EXTRACT TO READ:
I would say the famous As I Lay Dying by William Faulkner or Blood Meridian by Cormac McCarthy
I would say The Giver by Lois Lowry. We had to read it in class when I was in 7th grade and something about it was very disturbing to me, (although I can't remember what it was.) I'll have to read it again and see if my attitude toward it has changed any.
Also the "Child called It" books scared me, too, and I was past 7th grade when I read those.
P.G.7.
A Personal Matter and The Silent Cry by Kenzaburo Oe. The latter has a scene in it that literally nearly made me vomit on the train to work one morning. I was standing up at the time; my legs buckled and I broke into a cold sweat. But the former is, by a few whiskers, the better book and also pretty strong medicine.
Gunter Grass- The Tin Drum
Hermann Hesse- Steppenwolf
Mikhail Bulgakov- The Master and Margarita
Franz Kafaka- The Trial, The Castle
Bataille- The Story of the Eye
Andre Breton- Nadja
Georges Perec- A Void
Alain Robbe-Grillet- The Erasers
Julio Cortazar- Hopscotch
Mario Vargas Llosa- In Praise of the Stepmother
Cormac McCarthy- Blood Meridian, Suttree, Child of God
Camus- The Stranger
John Fowles- The Collector
Nabokov- Lolita
Robert Coover- Spanking the Maid
Celine- Death on the Installment Plan
Just a few suggestions.:)
Hmmm... Master and Margarita, stlukesguild? It's unusual, but disturbing? I second Story of the Eye, though. In fact, it should be number one with a bullet in any disturbing books list.
And how could I have missed another chance to plug Blood and Guts in Highschool and Great Expectations by Kathy Acker?
Under the Skin by Michael Faber
The Cement Garden by Ian McEwan
First Love, Last Rites by Ian McEwan
The Piano Teacher by Elfriede Jelinek
never read a more disturbing book than Jonathan Littel "Le benevole", "The kindly ones"
I second The Collector by John Fowles
Querelle of Brest by Jean Genet
The Anonymous Ogres by Pascal Bruckner
I googled Story of the Eye ( WOW - sounds so incredibly sick )
and The Collector. The Collector seems to be the kind of book I was hoping to read. As sex, gore etc - i don't find disturbing, just blegh, gross.
I second Naked Lunch.
God I still can't take out of my mind some of its sickest images.
And as for 120 Days of Sodomy I haven't read it but i'd like to. Thing is I still can't gather enough strength to see Pasolini's film version (i've had it for months), I don't know when I will gather the willpower to read it.
One of the most disturbing things I read is Grant Morrison's short story The Braille Encyclopoedia. Yeah, I know, Morrison's comics Invisibles and The Filth are quite disturbing, but nothing comes close in his work to that little prose story.
1984
A Clockwork Orange
Lolita
The Handmaids tale
Parts of "Let the right one in" (but i still loved it)

WORK TASK: Please update the passage of the thread on disturbing books that opens with "And how could" and closes with "its sickest images.", and change "Ian McEwan" to "McEwan" each time it appears.

Stored records:
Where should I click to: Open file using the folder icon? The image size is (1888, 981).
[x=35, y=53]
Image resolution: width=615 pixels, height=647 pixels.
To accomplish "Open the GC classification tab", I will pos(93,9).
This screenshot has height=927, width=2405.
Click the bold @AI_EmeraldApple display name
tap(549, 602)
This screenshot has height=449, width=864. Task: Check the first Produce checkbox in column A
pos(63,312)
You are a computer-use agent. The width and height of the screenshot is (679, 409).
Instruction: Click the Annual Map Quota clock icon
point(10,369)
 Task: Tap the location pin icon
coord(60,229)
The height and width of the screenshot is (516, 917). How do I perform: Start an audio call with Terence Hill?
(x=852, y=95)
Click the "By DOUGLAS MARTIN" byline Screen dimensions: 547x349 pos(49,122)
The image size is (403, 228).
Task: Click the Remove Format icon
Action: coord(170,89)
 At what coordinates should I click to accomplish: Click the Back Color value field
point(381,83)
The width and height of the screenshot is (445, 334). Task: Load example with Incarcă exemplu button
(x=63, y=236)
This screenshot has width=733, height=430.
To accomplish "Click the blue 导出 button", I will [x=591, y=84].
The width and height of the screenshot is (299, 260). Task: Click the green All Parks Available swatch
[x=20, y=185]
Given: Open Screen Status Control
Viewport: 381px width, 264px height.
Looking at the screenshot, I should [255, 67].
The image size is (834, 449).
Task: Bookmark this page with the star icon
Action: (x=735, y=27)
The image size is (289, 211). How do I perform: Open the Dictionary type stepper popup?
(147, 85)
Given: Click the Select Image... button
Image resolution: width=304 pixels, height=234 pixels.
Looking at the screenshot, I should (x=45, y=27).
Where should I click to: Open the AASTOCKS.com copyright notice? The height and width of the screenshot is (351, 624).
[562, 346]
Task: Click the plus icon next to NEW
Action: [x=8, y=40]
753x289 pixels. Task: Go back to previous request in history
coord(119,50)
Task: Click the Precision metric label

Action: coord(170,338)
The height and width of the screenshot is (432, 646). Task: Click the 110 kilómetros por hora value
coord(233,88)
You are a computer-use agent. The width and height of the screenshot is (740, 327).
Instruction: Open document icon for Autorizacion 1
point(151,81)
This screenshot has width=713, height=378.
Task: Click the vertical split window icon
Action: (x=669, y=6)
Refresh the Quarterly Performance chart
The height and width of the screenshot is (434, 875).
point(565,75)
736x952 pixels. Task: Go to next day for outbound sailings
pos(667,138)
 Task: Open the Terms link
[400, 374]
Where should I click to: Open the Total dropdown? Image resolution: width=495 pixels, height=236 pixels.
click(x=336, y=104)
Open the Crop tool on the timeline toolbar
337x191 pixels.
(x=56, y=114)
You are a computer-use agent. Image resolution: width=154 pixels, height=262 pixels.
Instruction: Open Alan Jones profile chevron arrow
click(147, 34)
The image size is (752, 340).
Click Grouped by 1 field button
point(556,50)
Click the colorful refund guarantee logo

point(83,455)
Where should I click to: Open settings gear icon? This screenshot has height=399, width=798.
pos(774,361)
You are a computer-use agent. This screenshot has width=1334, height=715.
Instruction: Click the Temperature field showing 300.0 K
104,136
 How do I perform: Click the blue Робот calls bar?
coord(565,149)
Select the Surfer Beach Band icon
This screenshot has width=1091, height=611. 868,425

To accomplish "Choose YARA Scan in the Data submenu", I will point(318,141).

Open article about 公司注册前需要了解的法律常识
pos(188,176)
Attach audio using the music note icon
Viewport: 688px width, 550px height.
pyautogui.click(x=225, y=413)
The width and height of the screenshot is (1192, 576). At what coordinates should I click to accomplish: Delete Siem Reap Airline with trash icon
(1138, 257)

YOUR SOLUTION:
And how could I have missed another chance to plug Blood and Guts in Highschool and Great Expectations by Kathy Acker?
Under the Skin by Michael Faber
The Cement Garden by McEwan
First Love, Last Rites by McEwan
The Piano Teacher by Elfriede Jelinek
never read a more disturbing book than Jonathan Littel "Le benevole", "The kindly ones"
I second The Collector by John Fowles
Querelle of Brest by Jean Genet
The Anonymous Ogres by Pascal Bruckner
I googled Story of the Eye ( WOW - sounds so incredibly sick )
and The Collector. The Collector seems to be the kind of book I was hoping to read. As sex, gore etc - i don't find disturbing, just blegh, gross.
I second Naked Lunch.
God I still can't take out of my mind some of its sickest images.